Ligament and tendon tissues have a poor blood supply that limit the body’s ability to bring in nutritive growth factors after injury. Additionally, when one has musculoskeletal or joint pain they often take anti-inflammatory medications (i.e., NSAIDs, aspirin, ibuprofen, etc.). These medications are effective in reducing pain, but unfortunately they also inhibit the body’s own healing process. This leads to soft tissues that never fully heal, remain lax, and therefore compromise joint function.
Does Prolotherapy hurt?
Since prolotherapy is an injection procedure, there is mild pain approximating that felt on a skin pinch. However, small gauge (diameter) needles are used and the number of injections are kept to a minimum. When the solution is injected into the joint there is often a sensation of pressure. However, once patients have undergone successful treatment, they often remark that the pain was much less than they had anticipated.
What is done during a Prolotherapy appointment?
During the first appointment, Dr. Wilkinson will take a focused history on your condition and complete the necessary orthopedic testing. If you have reports from previous imaging studies such as X-Ray or MRI, bring these to the appointment for Dr. Wilkinson to review. From this assessment, Dr. Wilkinson will discuss the suitability of prolotherapy for you and recommend a treatment plan. This first visit can be completed in approximately 1 hour. Depending on the time taken during this initial assessment for questions or a more complex case, your first prolotherapy treatment can often be completed during this appointment. However, if necessary the first prolotherapy treatment can be started on your next appointment. Complete treatment of a joint usually requires 3-5 individual treatments that are approximately 4 weeks apart. However, each patient responds differently and may require slightly more treatments for complete healing. These subsequent treatments are more focused than the initial visit and can usually be completed in approximately 30 minutes.

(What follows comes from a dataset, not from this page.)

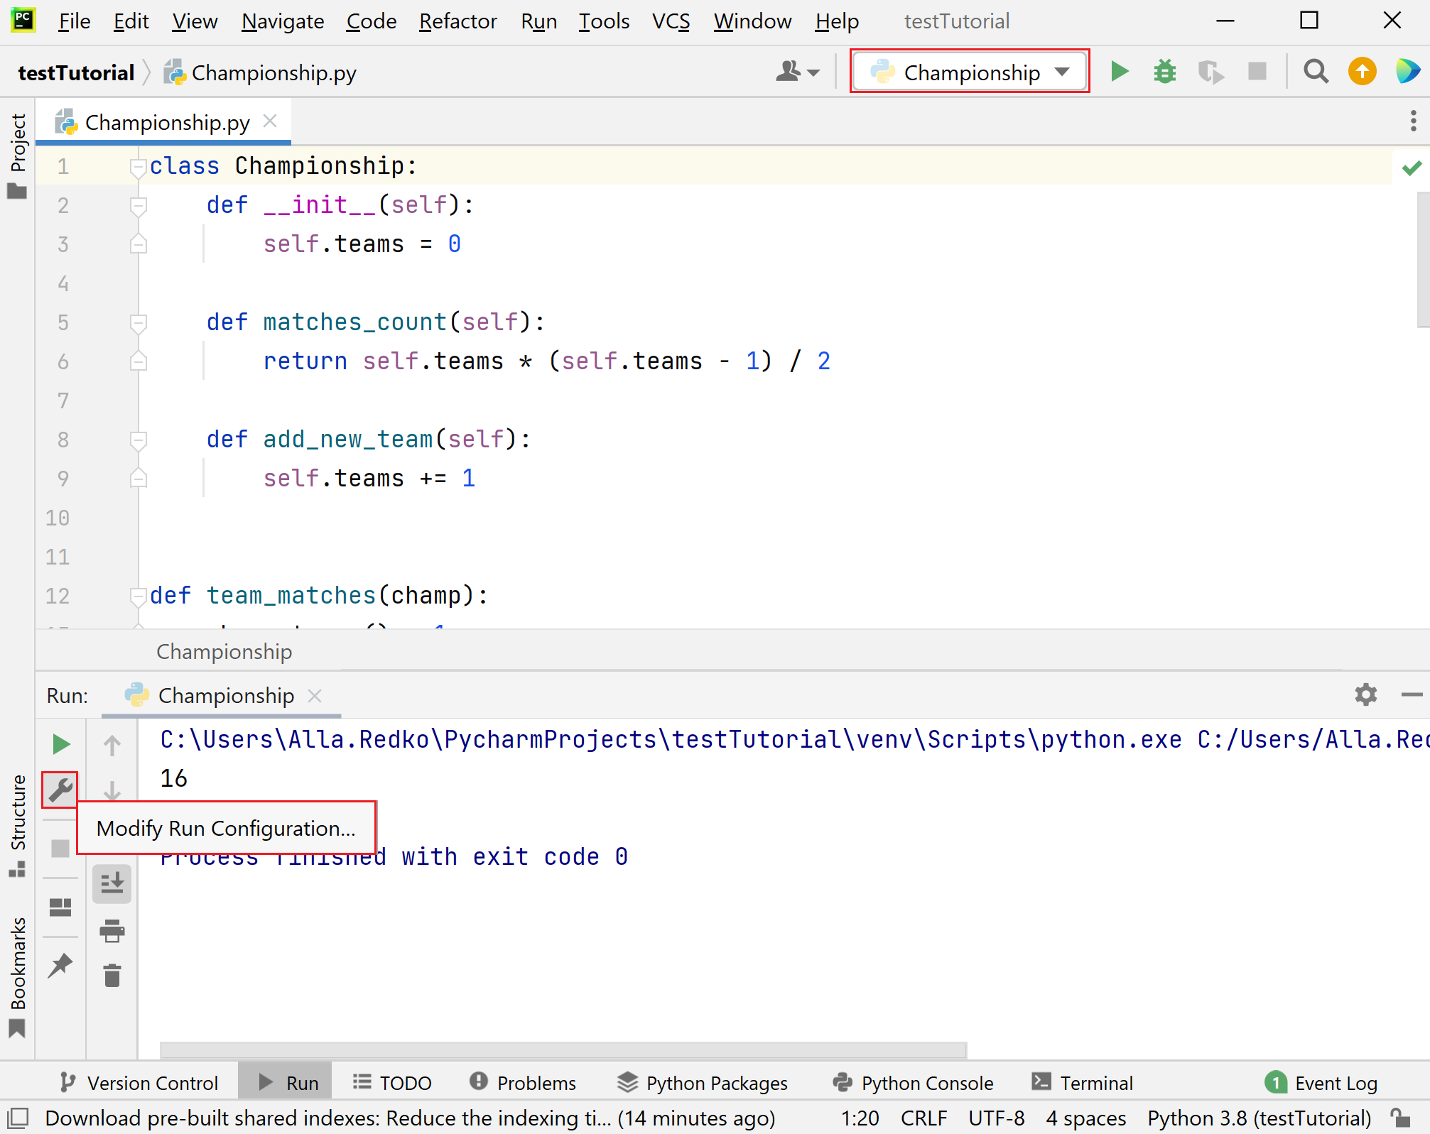Click the orange IDE update arrow icon
Image resolution: width=1430 pixels, height=1134 pixels.
coord(1361,72)
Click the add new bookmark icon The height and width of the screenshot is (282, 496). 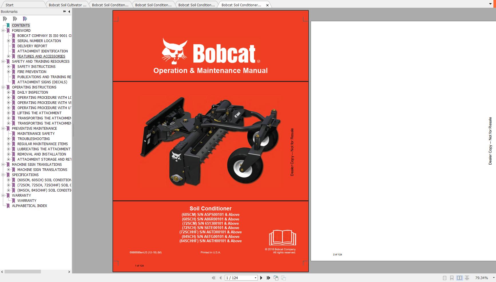tap(15, 19)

Are there side effects to Prolotherapy?
Since the treatment uses an anesthetic, there is mild numbness in the joint for several hours after the procedure. Because fluid has been injected into and around the joint space, many patients report a feeling of fullness to the joint. There can also be some mild bruising around the injection sites. Because of loss of sensation of joint position from the anesthetic, it advisable to refrain from rigorous physical activity for 24 hours after the procedure. (This is especially true for procedures on the foot/ankle and knee.) Additionally, since prolotherapy has initiated a healing process, it is best to moderate physical activity of that joint for several weeks after the procedure. Even though these are standard precautions, many patients have no symptoms associated with the treatment 2-3 days after the procedure. If you have concerns, please discuss with Dr. Wilkinson.
Is Prolotherapy safe?
Yes. Prolotherapy was developed in the 1930’s and has been administered safely to hundreds of thousands of patients by MDs, DOs and NDs. However, since this is an injection procedure, prolotherapy has the same inherent risks of any medical procedure using needles. These risks are kept to a minimum by adhering to standard sterility and needling techniques. If you have concerns, please discuss with Dr. Wilkinson.